Vouloir rédiger le catalogue raisonné de l'oeuvre plus qu'abondante d'
Antoni Tàpies (près de 6000 pièces sans tenir compte des gravures, des affiches, des dessins…) relève de la gageure. C'était pourtant le défi que s'étaient fixé une équipe de chercheurs sous la houlette d'
Anna Agusti, historienne de l'art et spécialiste de l'artiste catalan. Les tomes 1 à 4 ont été édités par Könemann et sont en français, tandis que les tomes 5 à 8 ont été édités par la
Fundacio Antoni Tapies / Poligrafa et sont en 4 langues (catalan, espagnol, français, anglais ). Les maquettes et la rédaction des 8 volumes sont toutes identiques. Dans la préface du tome 3, Manuel J. Borja-Villel rappelle avec honnêteté qu'une telle entreprise « permet d'envisager le processus de création d'un point de vue plus proche de celui du créateur lui-même » mettant en évidence les ruptures, les hésitations, les retours en arrière que l'historien d'art a tendance à gommer la plus souvent afin de créer « un schéma linéaire d'évolution artistique fixé d'avance. »

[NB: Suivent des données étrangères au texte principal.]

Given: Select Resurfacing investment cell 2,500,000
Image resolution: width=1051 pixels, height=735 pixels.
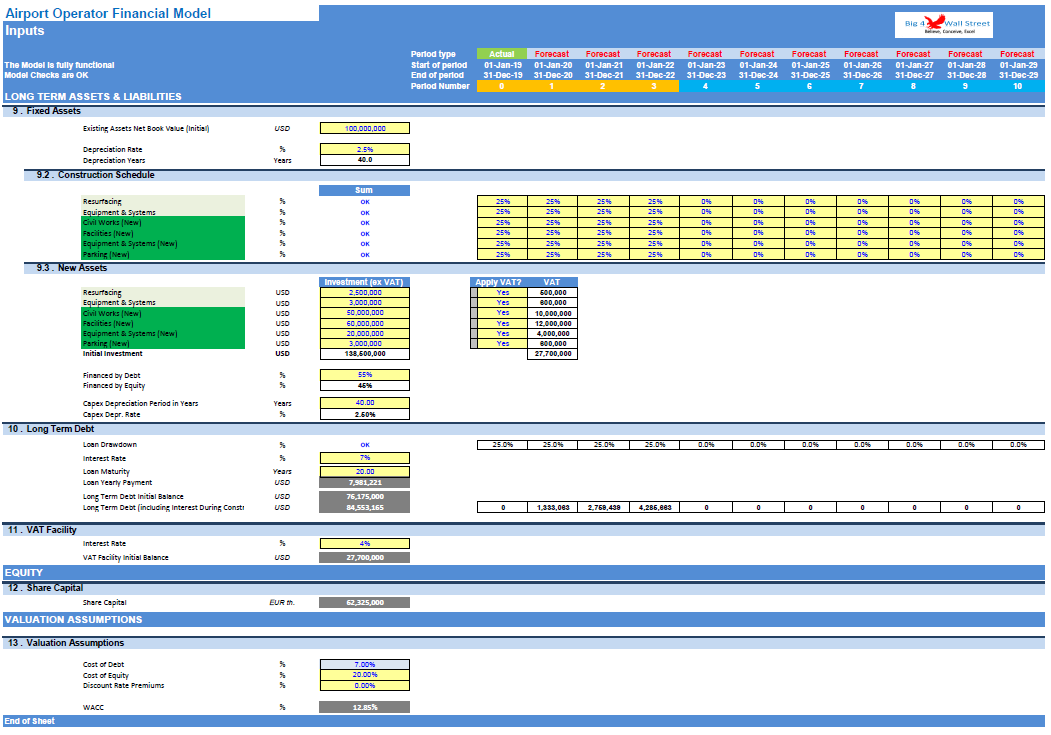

Antoni Tàpies est un des plus importants peintres catalans de la seconde moitié du XX° siècle. Il est né en 1923 et mort en 2012 à Barcelone. Essentiellement peintre, parfois sculpteur, il a également écrit un certain nombre de textes sur l'art. Rapidement, il s'est tourné vers l'abstraction. Souvent, les critiques mettent en évidence l'invention du tableau en trois dimensions (matiérisme), souvent citée comme une caractéristique de Tàpies dans les seventies. C'est-à-dire en même temps que l'Arte Povera, l'art conceptuel, les débuts de
Julian Schnabel, alors que l'insertion d'objets dans son travail remonte aux années 1940. Ne pas oublier également que Tàpies s'est très nettement engagé contre la dictature franquiste, contre le délabrement économique de la Catalogne, contre les injustices sociales. le moment le plus fort étant la période entre 1969 et 1975, année de la mort de Franco. Cette prise de position politique se traduisait par l'utilisation de symboles et de mots écrits directement sur les supports. Des oeuvres telles que « Taula de despatx amb palla» (1970) et « A la memoria de Salvador Puig Antich » (1974) sont réellement révélatrices de cette période (dans le troisième tome).
Un catalogue raisonné reste avant tout un ouvrage scientifique mais ne boudons pas notre plaisir à feuilleter un de ces volumes. La qualité presqu'irréprochable de l'impression des très nombreuses photographies ajoute au plaisir de la consultation. Tout hispanophile devrait avoir au moins l'un ou l'autre de cette biographie en peinture.